On the other hand, there was also a need to address recurring infection caused by malnutrition, with ingredients such as human milk oligosaccharides and probiotics strain Lactobacillus rhamnosus ​(LGG) showing potential in this area.

“One of the reasons why malnutrition is a recurring process is because malnutrition creates infection. Infection makes you lose weight, and you actually become more malnourished and this becomes a vicious cycle.”

Young and malnourished

Some South East Asian countries, such as the Philippines, have a young and malnourished population, which therefore makes these countries an area of research interest for DSM.

Van Dael highlighted Indonesia, Vietnam, Laos, and Thailand as some other examples.

Indonesia clearly is a place where we would like to do research, because again, the young population is pretty high, and we know from data that about one-third of the infants and children, between the age of three and six, seem to have poor nutritional status."

He added that Thailand would be an “extremely interesting”​ case study.

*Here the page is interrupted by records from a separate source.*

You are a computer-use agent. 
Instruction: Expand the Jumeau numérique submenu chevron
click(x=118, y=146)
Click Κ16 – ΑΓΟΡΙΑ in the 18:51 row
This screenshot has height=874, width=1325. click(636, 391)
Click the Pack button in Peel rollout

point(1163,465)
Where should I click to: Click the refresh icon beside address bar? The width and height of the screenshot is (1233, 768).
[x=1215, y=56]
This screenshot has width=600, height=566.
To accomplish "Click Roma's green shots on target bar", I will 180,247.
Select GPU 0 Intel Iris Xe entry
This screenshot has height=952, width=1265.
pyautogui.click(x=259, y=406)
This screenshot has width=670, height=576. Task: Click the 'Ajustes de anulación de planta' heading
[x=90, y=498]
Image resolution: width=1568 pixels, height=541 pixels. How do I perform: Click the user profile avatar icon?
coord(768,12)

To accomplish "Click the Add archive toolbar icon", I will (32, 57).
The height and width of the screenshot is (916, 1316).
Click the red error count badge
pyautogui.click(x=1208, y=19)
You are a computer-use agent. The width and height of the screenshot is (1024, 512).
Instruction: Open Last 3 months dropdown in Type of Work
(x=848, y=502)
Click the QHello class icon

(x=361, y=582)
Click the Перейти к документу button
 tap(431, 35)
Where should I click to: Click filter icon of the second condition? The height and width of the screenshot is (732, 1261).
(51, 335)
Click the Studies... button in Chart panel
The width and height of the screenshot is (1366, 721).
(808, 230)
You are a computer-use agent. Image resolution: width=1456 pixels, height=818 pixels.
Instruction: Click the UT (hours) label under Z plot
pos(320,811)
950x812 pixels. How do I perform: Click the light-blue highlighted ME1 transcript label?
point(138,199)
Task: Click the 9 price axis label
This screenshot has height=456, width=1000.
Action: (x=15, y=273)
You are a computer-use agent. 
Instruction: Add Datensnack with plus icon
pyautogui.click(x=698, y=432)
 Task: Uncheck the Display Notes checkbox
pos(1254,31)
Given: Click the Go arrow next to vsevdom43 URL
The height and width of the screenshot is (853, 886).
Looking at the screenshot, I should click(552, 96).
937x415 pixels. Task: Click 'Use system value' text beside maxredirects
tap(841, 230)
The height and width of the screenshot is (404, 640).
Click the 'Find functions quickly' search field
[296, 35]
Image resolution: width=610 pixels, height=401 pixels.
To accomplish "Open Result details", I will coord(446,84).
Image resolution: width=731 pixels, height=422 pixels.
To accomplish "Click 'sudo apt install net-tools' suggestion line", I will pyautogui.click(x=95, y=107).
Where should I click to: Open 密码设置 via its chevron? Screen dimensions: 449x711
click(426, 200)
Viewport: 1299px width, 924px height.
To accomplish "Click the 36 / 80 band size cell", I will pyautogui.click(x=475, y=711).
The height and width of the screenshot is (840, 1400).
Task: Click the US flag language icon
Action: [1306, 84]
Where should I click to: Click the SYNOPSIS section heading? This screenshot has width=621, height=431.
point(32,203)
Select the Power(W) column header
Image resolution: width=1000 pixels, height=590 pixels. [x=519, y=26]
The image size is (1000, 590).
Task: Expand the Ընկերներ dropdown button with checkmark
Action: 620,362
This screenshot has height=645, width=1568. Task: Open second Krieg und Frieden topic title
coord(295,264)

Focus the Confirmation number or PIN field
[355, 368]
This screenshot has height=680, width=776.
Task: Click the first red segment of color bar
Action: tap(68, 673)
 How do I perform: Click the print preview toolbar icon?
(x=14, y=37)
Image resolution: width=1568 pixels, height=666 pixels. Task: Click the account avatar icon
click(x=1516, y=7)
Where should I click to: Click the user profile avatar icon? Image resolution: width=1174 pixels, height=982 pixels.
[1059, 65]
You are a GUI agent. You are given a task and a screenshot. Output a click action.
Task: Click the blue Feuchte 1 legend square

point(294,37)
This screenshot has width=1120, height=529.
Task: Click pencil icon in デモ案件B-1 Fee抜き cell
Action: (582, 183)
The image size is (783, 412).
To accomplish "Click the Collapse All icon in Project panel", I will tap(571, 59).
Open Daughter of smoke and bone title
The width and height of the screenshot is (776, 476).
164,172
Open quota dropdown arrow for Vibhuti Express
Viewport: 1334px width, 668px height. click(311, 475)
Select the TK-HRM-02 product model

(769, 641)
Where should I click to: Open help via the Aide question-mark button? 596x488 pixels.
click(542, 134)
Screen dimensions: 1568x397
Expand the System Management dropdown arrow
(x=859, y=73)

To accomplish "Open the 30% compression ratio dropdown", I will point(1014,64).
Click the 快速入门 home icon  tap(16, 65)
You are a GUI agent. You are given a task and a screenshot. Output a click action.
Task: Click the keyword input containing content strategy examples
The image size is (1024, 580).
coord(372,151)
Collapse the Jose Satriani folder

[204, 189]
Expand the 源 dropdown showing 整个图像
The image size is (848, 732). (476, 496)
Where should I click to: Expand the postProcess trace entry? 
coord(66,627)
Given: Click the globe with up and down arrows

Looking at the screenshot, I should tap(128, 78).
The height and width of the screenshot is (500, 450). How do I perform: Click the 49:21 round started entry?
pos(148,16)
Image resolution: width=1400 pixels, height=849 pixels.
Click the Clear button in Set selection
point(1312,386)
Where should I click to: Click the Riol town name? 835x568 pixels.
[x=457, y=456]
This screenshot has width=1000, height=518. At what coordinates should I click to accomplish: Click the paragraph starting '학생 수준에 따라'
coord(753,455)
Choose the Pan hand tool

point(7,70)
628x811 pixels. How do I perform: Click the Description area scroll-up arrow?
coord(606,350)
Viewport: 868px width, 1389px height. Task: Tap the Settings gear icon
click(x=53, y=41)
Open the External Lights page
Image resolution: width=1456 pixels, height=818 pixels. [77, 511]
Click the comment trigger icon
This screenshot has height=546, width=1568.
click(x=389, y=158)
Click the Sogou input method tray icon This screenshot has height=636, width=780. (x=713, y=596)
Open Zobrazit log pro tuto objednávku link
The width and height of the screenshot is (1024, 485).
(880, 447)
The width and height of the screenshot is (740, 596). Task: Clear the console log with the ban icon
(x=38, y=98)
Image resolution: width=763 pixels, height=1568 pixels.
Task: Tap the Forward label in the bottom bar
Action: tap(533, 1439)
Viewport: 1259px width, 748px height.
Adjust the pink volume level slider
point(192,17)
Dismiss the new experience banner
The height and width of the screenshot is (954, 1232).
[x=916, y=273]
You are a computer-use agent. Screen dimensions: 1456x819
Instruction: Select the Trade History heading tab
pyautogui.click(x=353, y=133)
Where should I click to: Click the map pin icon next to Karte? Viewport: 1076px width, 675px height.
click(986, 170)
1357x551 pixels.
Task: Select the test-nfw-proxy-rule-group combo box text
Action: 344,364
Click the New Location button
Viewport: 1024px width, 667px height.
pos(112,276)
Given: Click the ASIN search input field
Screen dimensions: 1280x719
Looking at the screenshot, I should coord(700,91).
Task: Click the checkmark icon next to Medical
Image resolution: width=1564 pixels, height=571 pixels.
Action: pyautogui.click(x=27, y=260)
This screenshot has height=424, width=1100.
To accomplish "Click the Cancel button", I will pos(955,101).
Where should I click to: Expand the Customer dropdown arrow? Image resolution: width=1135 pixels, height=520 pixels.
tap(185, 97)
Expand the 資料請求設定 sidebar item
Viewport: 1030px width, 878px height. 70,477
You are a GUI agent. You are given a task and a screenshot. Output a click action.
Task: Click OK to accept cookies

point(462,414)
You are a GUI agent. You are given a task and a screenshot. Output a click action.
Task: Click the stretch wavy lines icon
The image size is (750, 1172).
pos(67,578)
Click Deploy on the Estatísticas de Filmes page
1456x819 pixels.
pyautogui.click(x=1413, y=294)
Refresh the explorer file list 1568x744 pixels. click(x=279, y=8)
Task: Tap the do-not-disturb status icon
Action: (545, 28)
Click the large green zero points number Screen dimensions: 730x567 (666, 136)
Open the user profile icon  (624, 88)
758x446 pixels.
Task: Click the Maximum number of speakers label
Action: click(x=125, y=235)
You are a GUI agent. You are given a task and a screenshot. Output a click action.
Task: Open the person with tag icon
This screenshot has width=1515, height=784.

He said that this was because the country’s attempt to tackle malnourishment in the past 30 years had proven that adequate nutrition in early year life could lead to improved outcomes in later years.

“I think it will be great to continue to partner with these researchers and continue to see how good nutrition can improve the health of young Thai children.” 

As for other parts of APAC, DSM previously concluded research on DHA intake in mothers and children in South Korea.​ Follow-up work is now underway. 

It is also embarking on research in India in the next three to six months to find out the link between maternal nutrition and the risk of pre-mature birth.

Consumer education

Other than R&D, Van Dael also highlighted the need for educating consumers about the importance of early life nutrition, particularly through channels such as schools, healthcare practitioners, and educating the mothers themselves.

 “We were talking with a professor from India who said that education of children was critical… Because it is during young age that you really make a difference. We will really happily engage in that, because it is an important point to work on.”

On the other hand, education about early life nutrition could also start with the parents – especially in Asia.

I have an example from Vietnam. When the husband learned that the wife is pregnant, he offered her a nutritional supplement, which is kind of funny. Because in my own country, I will buy a bouquet of flowers or something that makes my wife happy, but I wouldn’t come home with nutritional supplements.

Lastly, he pointed out the need to educate healthcare practitioners, because they were the go-to contacts when mothers needed advice.

The last point which I think is important is to conduct an e-learning course for the health practitioners, and that include the midwives, the paediatricians, the hospital practitioners, the health community who play a role in advising mothers.”